▶ [OPERAZIONI DA SVOLGERE]:
1 – Elenca i sintomi che il testo sull'acromegalia indica come i più frequenti.
2 – Ricopia alla lettera dal testo sull'acromegalia il passo che comincia con le parole "L’acromegalia è una malattia rara" e si ferma dopo "II di Napoli.".

▶ [ESTRATTO DEL DOCUMENTO]:
########

L’acromegalia è una malattia rara dovuta, nella maggior parte dei casi, ad un tumore ipofisario: determina una serie di sintomi da interessamento sistemico
In occasione del webinar “Acromegalia: medici e pazienti si incontrano”, recentemente organizzato da Osservatorio Malattie Rare (OMaR) con il contributo non condizionante di Pfizer e la collaborazione di ANIPI (Associazione Nazionale Italiana Patologie Ipofisarie), è stata invitata a discutere della patologia, e delle terapie attualmente disponibili, Anna Maria Colao, Professore Ordinario di Endocrinologia e Responsabile del Centro di Eccellenza Europeo per le Malattie e i Tumori Rari (EndoERN) dell’Università Federico II di Napoli.
L’acromegalia è una malattia estremamente rara dovuta, nella maggior parte dei casi, ad un tumore ipofisario: determina una serie di sintomi da interessamento sistemico, tra cui i più frequenti sono ingrossamento di mani e piedi, sudorazione intensa, cefalea, artrite e irregolarità mestruali. La professoressa Colao ha spiegato come l’acromegalia sia una “patologia lenta e insidiosa, perché i cambiamenti somatici che la caratterizzano possono avvenire in un arco di tempo di 50 anni e sono quindi molto difficili da individuare mentre si verificano”.

########

▶ [INSIEME DI DATI]:
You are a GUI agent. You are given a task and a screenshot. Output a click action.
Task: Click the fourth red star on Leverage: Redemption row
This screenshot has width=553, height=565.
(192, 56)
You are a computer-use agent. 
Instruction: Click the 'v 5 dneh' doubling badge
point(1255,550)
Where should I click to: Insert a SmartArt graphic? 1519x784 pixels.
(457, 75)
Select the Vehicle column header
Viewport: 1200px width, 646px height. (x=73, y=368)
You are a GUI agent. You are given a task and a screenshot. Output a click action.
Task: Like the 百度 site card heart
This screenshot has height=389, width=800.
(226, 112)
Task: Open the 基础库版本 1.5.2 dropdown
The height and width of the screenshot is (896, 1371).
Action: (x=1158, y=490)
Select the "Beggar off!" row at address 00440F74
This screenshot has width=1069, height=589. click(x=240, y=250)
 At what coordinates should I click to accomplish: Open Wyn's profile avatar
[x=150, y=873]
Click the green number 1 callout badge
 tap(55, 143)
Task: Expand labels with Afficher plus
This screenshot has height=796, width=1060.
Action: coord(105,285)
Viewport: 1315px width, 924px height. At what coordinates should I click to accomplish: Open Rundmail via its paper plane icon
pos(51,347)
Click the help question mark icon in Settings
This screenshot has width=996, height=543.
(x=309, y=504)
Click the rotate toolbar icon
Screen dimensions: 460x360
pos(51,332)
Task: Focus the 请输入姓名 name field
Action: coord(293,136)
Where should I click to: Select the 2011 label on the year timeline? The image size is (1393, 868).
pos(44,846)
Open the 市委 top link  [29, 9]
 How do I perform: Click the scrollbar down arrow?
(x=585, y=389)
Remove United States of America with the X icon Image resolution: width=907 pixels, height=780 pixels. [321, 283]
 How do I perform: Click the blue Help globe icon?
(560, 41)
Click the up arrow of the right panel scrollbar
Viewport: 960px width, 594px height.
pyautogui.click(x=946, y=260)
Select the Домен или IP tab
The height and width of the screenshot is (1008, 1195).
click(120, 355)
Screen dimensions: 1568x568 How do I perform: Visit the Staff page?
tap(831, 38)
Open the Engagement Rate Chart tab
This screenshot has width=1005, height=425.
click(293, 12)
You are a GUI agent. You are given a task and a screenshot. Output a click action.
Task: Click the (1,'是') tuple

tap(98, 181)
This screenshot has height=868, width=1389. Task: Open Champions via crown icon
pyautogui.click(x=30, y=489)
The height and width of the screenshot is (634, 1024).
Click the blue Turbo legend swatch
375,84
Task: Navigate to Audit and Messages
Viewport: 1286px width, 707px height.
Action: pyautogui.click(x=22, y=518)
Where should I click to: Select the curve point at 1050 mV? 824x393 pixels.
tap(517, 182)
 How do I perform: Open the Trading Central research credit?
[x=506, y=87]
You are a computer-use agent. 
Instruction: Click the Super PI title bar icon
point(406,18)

########

▶ [RISPOSTE PER COMPITO]:
1 –
- ingrossamento di mani e piedi
- sudorazione intensa
- cefalea
- artrite
- irregolarità mestruali

2 –
L’acromegalia è una malattia rara dovuta, nella maggior parte dei casi, ad un tumore ipofisario: determina una serie di sintomi da interessamento sistemico
In occasione del webinar “Acromegalia: medici e pazienti si incontrano”, recentemente organizzato da Osservatorio Malattie Rare (OMaR) con il contributo non condizionante di Pfizer e la collaborazione di ANIPI (Associazione Nazionale Italiana Patologie Ipofisarie), è stata invitata a discutere della patologia, e delle terapie attualmente disponibili, Anna Maria Colao, Professore Ordinario di Endocrinologia e Responsabile del Centro di Eccellenza Europeo per le Malattie e i Tumori Rari (EndoERN) dell’Università Federico II di Napoli.